La mañana me miraba triste con un sol oculto entre nubes que anunciaban la prontitud de la lluvia. Los relieves del piso de la solitaria y callada estación del tren me mostraban paisajes imaginarios, que presentaban en mi cabeza los verdes campos Suizos. Los recuerdos de una tarde de verano en aquella casita azul y techo blanco regresaban a mi paladar el sabor de las frutillas que nacían en tremendas cantidades en los arbustos cercanos a la vena de río que pasaba por ahí. Todo era tan lejano, ahora no estaba más en aquél lugar. Esperaba el tren el que me llevaba de vuelta a otro sitio.
Las vías sin fin, viejas, oxidadas y marchitas como mi propio espíritu desvanecido en la multitud de partículas que rondan eternamente, mencionaban que aún estaba aquí, existía.

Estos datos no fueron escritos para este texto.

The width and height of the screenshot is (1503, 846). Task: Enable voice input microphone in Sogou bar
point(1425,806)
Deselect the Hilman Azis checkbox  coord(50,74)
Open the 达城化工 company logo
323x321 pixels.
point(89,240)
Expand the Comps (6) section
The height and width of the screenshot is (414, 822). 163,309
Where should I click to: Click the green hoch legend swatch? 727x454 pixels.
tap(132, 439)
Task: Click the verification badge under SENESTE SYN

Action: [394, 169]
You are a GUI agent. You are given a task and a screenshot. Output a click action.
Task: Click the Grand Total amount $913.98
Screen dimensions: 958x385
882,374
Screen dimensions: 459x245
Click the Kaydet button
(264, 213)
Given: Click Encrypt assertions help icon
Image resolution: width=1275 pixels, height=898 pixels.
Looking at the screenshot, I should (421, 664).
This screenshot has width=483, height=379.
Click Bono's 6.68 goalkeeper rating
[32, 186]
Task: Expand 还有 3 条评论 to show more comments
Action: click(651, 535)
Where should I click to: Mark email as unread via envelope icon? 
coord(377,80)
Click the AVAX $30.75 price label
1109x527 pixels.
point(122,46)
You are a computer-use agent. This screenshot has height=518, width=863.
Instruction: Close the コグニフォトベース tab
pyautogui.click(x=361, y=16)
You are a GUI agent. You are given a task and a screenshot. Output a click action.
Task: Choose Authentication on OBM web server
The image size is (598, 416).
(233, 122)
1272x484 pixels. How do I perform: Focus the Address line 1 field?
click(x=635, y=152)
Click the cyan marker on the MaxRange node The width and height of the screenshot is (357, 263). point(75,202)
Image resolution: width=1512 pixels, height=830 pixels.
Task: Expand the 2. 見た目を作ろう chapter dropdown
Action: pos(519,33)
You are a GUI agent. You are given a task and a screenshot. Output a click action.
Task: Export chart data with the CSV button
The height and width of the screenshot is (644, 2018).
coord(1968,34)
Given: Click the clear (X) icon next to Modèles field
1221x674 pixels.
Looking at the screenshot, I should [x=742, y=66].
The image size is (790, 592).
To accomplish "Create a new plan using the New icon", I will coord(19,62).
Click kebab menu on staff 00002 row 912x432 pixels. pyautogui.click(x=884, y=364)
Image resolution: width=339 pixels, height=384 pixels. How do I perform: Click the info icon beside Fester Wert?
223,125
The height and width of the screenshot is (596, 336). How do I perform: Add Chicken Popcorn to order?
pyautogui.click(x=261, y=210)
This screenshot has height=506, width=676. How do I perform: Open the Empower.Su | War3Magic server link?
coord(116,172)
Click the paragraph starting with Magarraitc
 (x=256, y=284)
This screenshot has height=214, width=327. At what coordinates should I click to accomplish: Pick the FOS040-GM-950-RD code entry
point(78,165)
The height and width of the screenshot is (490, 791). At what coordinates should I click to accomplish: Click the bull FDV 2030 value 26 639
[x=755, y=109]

Pero mi camino ya no era claro y nada podría despertarme si yo regresaba. Tomé un cigarrillo maltratado que saqué de uno de los bolsillos de mi vieja chamarra. Tragué el humo y me levanté del asiento.
Caminé lento dejando atrás, en ese asiento de aquella estación, la única y pequeña maleta que contenía apenas ropa, el boleto y el tren que silbaba, chillando que en cinco segundos quedaba estático.